The dominance of Bitcoin in the market is quietly but surely increasing as the currency reached the value of £6119.01 as of today. It is a major topic of discussion between investors and cryptocurrency and blockchain enthusiasts. Although the cryptocurrency has gained a lot of negative feedback from banks and the Wall Street it is still something that is being largely discussed and they’re currently keeping an eye on.
In a note this week, Goldman Sachs advised investors that precious metals such as gold still remain as a relevant asset class in portfolios.
“The use of precious metals is not a historical accident – they are still the best long-term store of value out of the known elements,” the investment bank stated.
These comments have been generated due to the increase of investors and commentators in the media that have dubbed Bitcoin as “digital gold”. This is due to the fact that like gold Bitcoin has a finite supply and its price increase is also sometimes affected due to political issues which makes it perfect to use as an everyday currency.

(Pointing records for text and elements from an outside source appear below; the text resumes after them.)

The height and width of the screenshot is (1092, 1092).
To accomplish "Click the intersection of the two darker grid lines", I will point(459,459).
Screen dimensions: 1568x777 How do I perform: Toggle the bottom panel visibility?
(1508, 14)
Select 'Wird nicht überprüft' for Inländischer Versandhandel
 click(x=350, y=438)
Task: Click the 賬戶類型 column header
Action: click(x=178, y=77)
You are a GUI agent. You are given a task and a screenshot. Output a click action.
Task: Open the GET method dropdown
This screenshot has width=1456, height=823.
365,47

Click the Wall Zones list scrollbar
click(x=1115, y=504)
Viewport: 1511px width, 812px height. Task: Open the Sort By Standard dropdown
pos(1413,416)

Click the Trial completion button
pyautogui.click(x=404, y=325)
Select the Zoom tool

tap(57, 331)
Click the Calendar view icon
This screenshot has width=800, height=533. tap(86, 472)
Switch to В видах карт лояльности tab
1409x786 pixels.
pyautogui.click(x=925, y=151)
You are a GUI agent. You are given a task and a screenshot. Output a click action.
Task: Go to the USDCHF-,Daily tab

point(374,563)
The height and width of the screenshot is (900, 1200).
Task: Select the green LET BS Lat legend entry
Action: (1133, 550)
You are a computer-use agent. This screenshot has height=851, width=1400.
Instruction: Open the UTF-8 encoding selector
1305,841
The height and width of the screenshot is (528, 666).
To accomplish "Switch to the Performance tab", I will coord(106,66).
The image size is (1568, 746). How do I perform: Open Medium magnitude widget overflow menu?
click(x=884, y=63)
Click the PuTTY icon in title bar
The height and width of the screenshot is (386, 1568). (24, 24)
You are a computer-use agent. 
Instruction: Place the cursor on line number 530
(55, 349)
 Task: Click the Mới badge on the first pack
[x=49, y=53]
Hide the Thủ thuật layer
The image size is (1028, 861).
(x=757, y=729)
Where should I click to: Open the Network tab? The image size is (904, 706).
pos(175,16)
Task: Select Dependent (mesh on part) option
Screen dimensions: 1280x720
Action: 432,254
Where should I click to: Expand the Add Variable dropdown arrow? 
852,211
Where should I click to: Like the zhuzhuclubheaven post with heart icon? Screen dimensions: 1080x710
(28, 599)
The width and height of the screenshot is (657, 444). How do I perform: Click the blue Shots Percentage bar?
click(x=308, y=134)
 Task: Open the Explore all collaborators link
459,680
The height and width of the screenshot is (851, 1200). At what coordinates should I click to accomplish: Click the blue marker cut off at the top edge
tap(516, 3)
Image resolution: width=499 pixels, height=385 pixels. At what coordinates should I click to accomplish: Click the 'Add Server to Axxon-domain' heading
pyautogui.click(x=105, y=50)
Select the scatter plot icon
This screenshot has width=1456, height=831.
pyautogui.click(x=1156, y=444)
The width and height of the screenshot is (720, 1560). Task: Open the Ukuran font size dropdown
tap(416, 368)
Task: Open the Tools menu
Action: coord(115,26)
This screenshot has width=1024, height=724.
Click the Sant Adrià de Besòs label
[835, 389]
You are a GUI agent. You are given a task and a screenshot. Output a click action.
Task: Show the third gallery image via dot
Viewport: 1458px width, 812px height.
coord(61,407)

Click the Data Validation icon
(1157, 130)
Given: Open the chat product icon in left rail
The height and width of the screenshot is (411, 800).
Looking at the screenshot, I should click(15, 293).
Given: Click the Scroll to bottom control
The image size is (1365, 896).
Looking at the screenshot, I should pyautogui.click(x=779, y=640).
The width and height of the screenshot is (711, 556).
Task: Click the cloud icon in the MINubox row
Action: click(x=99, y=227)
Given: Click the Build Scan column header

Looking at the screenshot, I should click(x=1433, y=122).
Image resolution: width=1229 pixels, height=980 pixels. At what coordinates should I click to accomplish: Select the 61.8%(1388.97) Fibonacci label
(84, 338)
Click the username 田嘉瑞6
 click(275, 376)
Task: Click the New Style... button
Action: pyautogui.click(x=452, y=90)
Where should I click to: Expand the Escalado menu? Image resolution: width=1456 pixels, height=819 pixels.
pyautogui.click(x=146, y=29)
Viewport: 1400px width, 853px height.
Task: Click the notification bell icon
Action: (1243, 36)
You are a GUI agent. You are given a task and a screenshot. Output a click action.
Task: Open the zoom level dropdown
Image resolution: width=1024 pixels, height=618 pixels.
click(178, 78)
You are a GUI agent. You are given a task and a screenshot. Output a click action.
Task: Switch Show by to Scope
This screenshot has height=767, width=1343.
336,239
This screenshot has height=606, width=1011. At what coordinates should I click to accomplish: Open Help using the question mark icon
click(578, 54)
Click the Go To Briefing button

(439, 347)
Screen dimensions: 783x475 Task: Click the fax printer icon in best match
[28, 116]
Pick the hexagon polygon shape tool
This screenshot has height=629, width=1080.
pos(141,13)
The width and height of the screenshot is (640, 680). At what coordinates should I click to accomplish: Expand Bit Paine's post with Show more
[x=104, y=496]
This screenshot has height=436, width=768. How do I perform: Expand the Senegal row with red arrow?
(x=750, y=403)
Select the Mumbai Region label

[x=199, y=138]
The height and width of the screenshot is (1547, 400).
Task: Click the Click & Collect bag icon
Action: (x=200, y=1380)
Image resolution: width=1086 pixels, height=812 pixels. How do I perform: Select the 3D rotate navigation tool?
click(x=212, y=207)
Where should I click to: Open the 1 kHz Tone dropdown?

To argue these commentators Goldman pointed out that digital wallets where people store cryptocurrencies have increased vulnerability of hacking as well as major regulatory risks. Examples include the ban of cryptocurrency exchanges from China as well as the hesitation of governments accepting the cryptocurrency.
Governments and central bankers have a good reason to be wary of such a decentralised currency as Bitcoin. The Bitcoin economic model has achieved what seems impossible to the banks, a currency that does not deflate and is free from government mismanagement.